FIG. 5b shows in more detail one possibility to realise such a
parametrisized filter 301 which represents a reflecting surface. In
FIG. 5b the filter 301 comprises three successive filter stages
530, 531 and 532, of which the first stage 530 represents the
propagation attenuation in a medium (generally air), the second
stage 531 represents the absorption occurring in the reflecting
material, and the third stage 532 takes into account the
directivity of the sound source. In the first stage 530 it is
possible to take into account both the distance which the sound
travelled in the medium from the sound source via the reflecting
surface to the observation point and the characteristics of the
medium, such as the humidity, pressure and temperature of the air.
In order to calculate the distance the stage 530 obtains from the
transmitting device information about the position of the sound
source in the co-ordinate system of the space to be modelled and
from the receiving device information about the co-ordinates of
that point which the user has chosen to be the observation point.
The information describing the characteristics of the medium is
obtained by the first stage 530 either from the transmitting device
or from the receiving device (the user of the receiving device can
have a possibility to set desired characteristics for the medium).
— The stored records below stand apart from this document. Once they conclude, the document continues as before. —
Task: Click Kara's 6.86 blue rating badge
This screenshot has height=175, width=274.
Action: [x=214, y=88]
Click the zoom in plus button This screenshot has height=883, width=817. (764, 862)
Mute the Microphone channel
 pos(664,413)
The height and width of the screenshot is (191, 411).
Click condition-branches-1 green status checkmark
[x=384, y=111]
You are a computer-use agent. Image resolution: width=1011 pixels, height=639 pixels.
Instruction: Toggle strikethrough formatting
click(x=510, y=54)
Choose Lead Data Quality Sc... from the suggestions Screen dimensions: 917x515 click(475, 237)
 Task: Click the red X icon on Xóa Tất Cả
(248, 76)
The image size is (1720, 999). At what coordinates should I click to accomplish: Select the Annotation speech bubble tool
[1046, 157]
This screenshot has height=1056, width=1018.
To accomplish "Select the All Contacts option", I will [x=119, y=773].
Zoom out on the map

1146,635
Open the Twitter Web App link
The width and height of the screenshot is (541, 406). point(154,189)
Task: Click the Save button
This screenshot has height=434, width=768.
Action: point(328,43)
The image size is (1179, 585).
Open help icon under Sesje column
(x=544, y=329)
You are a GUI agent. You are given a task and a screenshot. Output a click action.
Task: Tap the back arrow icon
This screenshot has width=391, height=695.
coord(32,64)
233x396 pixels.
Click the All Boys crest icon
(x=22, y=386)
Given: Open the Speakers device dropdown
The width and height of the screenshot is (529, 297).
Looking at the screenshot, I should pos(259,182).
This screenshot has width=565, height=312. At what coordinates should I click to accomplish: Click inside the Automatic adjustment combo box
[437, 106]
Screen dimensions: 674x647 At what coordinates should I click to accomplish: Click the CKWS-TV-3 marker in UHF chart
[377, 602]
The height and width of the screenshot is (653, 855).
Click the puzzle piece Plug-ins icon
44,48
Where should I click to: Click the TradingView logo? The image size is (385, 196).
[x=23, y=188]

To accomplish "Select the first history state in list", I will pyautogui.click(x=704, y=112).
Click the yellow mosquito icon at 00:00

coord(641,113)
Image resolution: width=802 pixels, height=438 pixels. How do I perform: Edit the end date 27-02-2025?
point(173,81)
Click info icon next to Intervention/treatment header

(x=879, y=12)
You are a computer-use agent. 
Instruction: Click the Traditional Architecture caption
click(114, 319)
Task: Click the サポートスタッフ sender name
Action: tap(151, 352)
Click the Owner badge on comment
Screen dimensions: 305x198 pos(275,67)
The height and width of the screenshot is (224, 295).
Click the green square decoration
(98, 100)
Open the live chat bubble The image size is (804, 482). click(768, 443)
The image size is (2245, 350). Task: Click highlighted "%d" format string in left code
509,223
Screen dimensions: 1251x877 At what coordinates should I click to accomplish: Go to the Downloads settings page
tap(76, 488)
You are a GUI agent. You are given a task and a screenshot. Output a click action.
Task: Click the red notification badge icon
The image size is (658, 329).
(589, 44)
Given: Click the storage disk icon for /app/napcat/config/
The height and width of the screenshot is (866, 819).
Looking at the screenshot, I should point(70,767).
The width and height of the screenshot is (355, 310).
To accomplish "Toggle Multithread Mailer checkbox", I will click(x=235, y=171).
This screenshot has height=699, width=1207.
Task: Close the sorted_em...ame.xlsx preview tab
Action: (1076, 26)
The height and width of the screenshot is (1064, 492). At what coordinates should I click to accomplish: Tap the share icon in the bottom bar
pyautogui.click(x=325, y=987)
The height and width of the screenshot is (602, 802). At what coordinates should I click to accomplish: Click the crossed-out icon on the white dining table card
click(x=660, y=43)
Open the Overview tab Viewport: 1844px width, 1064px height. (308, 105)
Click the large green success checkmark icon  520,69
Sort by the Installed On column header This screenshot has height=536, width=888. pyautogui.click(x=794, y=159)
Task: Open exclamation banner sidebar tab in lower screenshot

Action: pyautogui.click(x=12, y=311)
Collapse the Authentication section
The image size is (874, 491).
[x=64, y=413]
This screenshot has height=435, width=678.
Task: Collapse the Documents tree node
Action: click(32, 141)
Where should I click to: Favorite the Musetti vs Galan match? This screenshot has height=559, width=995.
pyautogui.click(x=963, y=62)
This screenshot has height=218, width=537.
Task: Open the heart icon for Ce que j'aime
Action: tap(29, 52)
As a default the second stage 531 obtains the coefficient
representing the absorption of the reflecting surface from the
transmitting device, although also in this case the user of the
receiving device can be given the possibility to vary the
characteristics of the modelled space. The third stage 532 takes
into account how the sound transmitted by the sound source is
directed from the sound source into different directions in the
space to be modelled, and in which direction the reflecting surface
modelled by the filter 301 is located.
Above we have generally discussed how the characteristics of a
virtual acoustic environment can be processed and transferred from
one device to another by the use of parameters. Next we discuss the
application of the invention to a particular form of data
transmission. "Multimedia" means a synchronised presentation of
audio-visual objects to the user. Interactive multimedia
presentations are thought to find wide-spread use in the future,
for instance as a form of entertainment and teleconferencing. In
prior art there are known a number of standards which define
different ways to transfer multimedia programs in an electrical
form. In this patent application we treat particularly so called
MPEG standards (Motion Picture Experts Group), of which
particularly the MPEG-4 standard, which is under preparation when
this patent application is submitted, has as an aim that a
transmitted multimedia presentation can contain real and virtual
objects which together form a certain audio-visual environment. The
invention is further applicable for instance in cases according to
the VRML standard (Virtual Reality Modelling Language).
A data stream according to the MPEG-4 standard comprises
multiplexed audio-visual objects which can contain both a part,
which is continuous in time (such as a certain synthesised sound),
and parameters (such as the position of a sound source in the space
to be modelled). The objects can be defined as hierarchical ones,
whereby the so called primitive objects are on the lower level of
the hierarchy. In addition to the objects a multimedia program
according to the MPEG-4 standard contains a so called scene
description, which contains such information relating to the mutual
relations of the objects and to the arrangement of the general
composition of the program which is most preferably encoded and
decoded separately from the actual objects. The scene description
is also called the BIFS part (Binary Format for Scene description).
The transfer of a virtual acoustic environment according to the
invention is advantageously realised so that a part of the
information relating to it is transferred in the BIFS part, and a
part of it by using the Structured Audio Orchestra
Language/Structured Audio Score Language (SAOL/SASL) defined by the
MPEG-4 standard.
In a known way the BIFS part contains a defined surface description
(Material node) which contains fields for the transfer of
parameters visually representing the surfaces, such as SFFloat
ambientIntensity, SFColor diffuseColor, SFColor emissiveColor,
SFFloat shininess, SFColor specularColor and SFFloat transparency.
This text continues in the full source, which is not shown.